Word and item position data
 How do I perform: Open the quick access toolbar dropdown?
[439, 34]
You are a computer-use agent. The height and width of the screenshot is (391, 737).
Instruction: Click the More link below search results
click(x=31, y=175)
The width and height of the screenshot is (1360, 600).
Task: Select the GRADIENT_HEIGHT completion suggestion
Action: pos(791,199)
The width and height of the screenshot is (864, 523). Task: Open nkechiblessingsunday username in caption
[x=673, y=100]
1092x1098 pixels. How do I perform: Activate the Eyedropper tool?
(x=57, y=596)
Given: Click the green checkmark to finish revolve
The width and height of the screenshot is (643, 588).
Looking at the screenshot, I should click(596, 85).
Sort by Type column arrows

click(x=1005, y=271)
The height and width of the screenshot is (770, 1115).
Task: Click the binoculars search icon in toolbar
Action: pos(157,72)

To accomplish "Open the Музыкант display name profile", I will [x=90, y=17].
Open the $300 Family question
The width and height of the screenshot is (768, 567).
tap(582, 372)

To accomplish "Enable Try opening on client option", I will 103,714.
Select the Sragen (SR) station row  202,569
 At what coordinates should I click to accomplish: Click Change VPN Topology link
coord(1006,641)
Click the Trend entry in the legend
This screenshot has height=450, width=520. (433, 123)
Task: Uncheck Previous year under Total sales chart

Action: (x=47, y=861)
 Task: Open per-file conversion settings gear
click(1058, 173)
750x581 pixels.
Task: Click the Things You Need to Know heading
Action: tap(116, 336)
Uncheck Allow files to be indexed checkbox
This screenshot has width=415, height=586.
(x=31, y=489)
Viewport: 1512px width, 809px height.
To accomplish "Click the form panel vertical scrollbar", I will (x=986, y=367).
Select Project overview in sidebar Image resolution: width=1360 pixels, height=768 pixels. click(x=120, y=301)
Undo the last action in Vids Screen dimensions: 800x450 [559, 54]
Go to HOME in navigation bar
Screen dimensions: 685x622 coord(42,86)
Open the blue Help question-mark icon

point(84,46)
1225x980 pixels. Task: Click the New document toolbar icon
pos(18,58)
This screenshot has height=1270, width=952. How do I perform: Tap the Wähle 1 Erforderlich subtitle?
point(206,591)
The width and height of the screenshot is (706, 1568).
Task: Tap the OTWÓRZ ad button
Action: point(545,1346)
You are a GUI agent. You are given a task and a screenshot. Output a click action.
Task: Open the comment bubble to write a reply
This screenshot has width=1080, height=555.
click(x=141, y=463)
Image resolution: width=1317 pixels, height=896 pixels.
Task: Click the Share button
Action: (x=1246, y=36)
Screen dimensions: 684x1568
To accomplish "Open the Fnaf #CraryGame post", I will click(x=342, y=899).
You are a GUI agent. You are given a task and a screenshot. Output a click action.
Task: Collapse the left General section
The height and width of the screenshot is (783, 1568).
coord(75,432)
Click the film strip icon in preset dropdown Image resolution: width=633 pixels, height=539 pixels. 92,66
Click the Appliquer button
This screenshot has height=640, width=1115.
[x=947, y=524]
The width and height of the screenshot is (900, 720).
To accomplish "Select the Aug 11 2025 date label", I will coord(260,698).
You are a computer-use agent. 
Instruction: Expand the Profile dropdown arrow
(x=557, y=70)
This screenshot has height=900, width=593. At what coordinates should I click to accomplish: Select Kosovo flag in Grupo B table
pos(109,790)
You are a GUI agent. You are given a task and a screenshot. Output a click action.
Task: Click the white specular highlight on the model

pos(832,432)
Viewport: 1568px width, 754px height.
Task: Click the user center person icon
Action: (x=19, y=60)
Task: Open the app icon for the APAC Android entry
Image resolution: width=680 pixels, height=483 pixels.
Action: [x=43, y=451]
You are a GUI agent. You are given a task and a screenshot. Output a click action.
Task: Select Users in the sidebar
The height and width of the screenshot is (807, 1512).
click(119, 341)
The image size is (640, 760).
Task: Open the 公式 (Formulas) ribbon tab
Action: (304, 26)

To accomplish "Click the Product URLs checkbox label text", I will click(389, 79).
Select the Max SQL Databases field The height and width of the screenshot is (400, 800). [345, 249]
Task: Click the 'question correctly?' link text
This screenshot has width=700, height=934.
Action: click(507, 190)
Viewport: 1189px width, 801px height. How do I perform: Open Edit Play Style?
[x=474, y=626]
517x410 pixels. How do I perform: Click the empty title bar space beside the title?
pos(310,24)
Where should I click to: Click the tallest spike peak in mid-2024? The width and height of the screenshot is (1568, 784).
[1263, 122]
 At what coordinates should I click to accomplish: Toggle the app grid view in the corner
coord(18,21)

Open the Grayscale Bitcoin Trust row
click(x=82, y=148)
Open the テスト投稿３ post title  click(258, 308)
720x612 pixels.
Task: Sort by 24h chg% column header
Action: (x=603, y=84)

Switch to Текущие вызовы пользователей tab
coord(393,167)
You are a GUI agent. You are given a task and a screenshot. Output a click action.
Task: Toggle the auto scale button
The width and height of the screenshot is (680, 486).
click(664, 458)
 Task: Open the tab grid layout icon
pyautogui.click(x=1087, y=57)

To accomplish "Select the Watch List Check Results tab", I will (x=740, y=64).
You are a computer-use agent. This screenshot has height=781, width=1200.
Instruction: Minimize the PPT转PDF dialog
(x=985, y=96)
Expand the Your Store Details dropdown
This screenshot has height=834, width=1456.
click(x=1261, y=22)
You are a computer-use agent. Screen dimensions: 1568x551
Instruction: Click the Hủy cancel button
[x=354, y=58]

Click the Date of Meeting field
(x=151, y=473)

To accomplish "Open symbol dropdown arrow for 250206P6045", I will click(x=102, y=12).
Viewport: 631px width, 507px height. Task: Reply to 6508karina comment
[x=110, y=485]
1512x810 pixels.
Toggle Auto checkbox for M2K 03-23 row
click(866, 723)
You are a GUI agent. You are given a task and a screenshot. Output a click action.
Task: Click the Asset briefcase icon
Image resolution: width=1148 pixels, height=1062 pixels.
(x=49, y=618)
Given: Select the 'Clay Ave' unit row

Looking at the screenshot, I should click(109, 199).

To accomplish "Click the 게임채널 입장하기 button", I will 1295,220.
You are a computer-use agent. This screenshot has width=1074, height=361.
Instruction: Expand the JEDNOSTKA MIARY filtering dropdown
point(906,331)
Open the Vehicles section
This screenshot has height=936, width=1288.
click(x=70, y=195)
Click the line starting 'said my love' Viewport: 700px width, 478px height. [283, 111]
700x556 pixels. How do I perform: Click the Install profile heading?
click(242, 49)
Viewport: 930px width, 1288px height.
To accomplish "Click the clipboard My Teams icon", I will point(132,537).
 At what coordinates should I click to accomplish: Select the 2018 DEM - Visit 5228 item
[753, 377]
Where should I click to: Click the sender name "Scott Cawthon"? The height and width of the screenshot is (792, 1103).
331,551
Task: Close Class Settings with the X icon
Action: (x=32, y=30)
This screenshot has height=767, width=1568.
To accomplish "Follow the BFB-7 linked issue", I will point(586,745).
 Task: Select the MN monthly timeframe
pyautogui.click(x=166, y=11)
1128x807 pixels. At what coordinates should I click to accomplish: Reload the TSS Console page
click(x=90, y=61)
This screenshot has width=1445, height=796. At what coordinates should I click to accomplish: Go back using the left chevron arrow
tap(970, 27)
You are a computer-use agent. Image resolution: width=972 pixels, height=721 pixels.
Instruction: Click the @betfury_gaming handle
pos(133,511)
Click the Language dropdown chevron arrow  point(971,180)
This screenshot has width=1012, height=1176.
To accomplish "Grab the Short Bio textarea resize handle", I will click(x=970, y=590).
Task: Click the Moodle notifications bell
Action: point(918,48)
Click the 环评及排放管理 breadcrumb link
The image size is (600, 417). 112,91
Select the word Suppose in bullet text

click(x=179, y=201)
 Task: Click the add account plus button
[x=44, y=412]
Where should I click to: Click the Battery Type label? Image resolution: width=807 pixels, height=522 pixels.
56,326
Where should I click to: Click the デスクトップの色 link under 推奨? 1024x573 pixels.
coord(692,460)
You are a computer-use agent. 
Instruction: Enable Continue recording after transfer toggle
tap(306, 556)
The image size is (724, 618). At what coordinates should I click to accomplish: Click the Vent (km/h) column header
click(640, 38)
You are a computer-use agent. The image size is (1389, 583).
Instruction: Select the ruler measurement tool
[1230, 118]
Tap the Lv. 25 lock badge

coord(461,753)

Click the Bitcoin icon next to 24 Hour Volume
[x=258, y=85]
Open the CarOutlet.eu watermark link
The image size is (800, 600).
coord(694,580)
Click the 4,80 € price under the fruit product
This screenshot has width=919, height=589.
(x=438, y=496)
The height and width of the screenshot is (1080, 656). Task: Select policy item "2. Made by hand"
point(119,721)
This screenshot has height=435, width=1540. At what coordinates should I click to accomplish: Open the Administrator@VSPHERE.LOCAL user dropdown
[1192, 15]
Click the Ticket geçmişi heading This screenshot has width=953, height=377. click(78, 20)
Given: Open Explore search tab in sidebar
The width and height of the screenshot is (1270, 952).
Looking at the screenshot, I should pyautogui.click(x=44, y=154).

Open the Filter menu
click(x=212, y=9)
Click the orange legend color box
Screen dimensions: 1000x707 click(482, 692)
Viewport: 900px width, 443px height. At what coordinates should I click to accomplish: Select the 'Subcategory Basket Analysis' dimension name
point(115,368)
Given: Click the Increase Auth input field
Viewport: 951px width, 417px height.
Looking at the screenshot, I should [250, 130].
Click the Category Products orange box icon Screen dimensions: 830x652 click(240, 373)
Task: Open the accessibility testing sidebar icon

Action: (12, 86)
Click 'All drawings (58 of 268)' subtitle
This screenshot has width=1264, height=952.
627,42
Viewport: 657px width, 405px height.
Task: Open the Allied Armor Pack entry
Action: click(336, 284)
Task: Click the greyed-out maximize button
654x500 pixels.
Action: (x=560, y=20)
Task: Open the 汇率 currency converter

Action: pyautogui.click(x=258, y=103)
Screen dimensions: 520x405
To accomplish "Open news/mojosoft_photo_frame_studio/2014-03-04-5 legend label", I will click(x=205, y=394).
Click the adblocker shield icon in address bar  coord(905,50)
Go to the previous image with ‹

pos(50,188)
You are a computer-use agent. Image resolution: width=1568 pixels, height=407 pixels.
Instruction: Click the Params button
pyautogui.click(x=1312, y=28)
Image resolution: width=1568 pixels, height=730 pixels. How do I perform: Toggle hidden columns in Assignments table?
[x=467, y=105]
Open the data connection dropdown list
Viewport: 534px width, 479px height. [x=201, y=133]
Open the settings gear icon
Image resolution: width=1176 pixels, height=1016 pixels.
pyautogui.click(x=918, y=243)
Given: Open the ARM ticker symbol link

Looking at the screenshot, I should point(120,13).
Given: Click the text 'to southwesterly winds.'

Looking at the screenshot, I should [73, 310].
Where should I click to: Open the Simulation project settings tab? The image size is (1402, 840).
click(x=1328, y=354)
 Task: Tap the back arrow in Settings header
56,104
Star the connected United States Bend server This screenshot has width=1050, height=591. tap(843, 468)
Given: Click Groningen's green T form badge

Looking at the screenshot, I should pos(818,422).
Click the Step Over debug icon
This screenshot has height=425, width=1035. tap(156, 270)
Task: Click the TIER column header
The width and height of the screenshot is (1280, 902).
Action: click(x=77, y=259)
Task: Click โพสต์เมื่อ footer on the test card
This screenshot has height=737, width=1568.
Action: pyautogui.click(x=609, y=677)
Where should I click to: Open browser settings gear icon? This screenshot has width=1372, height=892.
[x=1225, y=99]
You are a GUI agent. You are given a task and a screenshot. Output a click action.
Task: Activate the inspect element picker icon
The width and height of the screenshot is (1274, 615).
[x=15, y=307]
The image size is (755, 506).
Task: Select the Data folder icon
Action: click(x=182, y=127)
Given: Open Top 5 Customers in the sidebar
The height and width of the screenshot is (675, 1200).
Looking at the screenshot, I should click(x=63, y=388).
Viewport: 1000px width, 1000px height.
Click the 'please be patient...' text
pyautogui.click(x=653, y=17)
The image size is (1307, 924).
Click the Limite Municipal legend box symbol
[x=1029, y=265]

**WORK REQUIRED**
Reproduce the rows word for word, from the start through the line containing "(x=57, y=596)", including that line.

**OUTPUT BELOW**
 How do I perform: Open the quick access toolbar dropdown?
[439, 34]
You are a computer-use agent. The height and width of the screenshot is (391, 737).
Instruction: Click the More link below search results
click(x=31, y=175)
The width and height of the screenshot is (1360, 600).
Task: Select the GRADIENT_HEIGHT completion suggestion
Action: pos(791,199)
The width and height of the screenshot is (864, 523). Task: Open nkechiblessingsunday username in caption
[x=673, y=100]
1092x1098 pixels. How do I perform: Activate the Eyedropper tool?
(x=57, y=596)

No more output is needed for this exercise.